242. "If a controversy arise betwixt a prince and some of the people in a matter where the law is silent or doubtful, and the thing be of great consequence, I should think the proper umpire in such a case should be the body of the people. For in such cases where the prince hath a trust reposed in him, and is dispensed from the common, ordinary rules of the law, there, if any men find themselves aggrieved, and think the prince acts contrary to, or beyond that trust, who so proper to judge as the body of the people (who at first lodged that trust in him) how far they meant it should extend? But if the prince, or whoever they be in the administration, decline that way of determination, the appeal then lies nowhere but to Heaven. Force between either persons who have no known superior on earth or, which permits no appeal to a judge on earth, being properly a state of war, wherein the appeal lies only to heaven; and in that state the injured party must judge for himself when he will think fit to make use of that appeal and put himself upon it. "
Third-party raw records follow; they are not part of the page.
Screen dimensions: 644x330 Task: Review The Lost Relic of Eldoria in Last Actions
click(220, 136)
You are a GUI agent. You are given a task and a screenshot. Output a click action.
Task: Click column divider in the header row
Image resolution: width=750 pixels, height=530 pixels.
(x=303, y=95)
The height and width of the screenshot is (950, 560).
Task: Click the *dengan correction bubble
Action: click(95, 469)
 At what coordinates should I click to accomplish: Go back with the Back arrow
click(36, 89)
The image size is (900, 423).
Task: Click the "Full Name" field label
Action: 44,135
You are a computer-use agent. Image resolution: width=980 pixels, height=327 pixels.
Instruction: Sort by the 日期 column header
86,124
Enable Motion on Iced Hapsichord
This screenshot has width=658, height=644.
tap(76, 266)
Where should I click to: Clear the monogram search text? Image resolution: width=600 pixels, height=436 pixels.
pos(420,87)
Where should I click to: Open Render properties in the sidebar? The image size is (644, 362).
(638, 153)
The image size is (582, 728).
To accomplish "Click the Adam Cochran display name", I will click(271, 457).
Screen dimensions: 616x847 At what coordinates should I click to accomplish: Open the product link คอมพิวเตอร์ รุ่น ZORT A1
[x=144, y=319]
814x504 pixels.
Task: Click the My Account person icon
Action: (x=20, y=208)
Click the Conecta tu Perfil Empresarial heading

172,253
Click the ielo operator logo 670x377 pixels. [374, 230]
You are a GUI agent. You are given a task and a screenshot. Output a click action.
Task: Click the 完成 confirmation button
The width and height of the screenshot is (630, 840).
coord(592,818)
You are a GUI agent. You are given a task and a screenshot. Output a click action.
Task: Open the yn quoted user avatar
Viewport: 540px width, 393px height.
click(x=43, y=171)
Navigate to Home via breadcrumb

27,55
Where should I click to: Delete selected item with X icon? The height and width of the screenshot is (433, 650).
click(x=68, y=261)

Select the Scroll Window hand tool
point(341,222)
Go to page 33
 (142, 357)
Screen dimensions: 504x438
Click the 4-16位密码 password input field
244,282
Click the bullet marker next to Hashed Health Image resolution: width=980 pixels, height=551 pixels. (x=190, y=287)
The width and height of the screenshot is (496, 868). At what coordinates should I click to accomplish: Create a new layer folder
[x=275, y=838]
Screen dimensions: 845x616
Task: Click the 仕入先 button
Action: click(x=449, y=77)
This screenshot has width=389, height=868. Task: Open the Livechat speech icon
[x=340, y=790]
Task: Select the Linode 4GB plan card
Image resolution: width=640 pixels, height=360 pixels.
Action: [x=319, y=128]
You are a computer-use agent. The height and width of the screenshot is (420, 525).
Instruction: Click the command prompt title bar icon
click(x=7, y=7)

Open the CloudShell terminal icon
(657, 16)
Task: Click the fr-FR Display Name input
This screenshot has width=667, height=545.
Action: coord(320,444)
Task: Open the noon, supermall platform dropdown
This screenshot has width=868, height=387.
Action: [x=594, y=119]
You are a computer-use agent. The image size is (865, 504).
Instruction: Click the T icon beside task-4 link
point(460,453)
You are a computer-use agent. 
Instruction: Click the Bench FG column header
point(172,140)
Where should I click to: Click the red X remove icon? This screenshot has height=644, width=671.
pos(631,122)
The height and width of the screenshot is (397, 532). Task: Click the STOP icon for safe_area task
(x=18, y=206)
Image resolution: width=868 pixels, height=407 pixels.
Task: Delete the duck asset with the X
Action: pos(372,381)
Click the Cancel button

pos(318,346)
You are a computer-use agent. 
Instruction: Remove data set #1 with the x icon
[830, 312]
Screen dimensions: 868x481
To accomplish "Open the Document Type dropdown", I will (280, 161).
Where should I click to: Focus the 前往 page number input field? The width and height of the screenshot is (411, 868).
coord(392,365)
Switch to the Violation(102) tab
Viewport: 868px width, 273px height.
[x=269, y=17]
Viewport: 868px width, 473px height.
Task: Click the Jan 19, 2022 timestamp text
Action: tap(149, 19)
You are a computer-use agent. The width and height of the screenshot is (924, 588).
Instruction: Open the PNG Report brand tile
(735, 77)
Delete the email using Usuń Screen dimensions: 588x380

And he concludes his work:

"243. To conclude. The power that every individual gave the society when he entered into it can never revert to the individuals again, as long as the society lasts, but will always remain in the community; because without this there can be no community—no commonwealth, which is contrary to the original agreement;" [Verse: 243]

He was referring specifically to the Legislature, but generally to all officers of the government.

Postscript

I've written on this before, but I needed to write it down again, focusing on this piece, both to explicitly explain it and so I don't have to explain it over and over again. A friend pointed to the Peasants revolt to me more than a year ago and I didn't understand what she meant since they all were betrayed and murdered by the King in a betrayal that would do justice to the Wedding in "Game of Thrones". I continually refer to this subject so I wanted to write on it somewhere where I can quote myself. Locke's thesis should be a tautology, but the far right and it's patron aristocrats have their hands everywhere rewriting narratives in order to rebrand people who criticized them as their supporters and hijack their names to advance concepts that the authors would have opposed.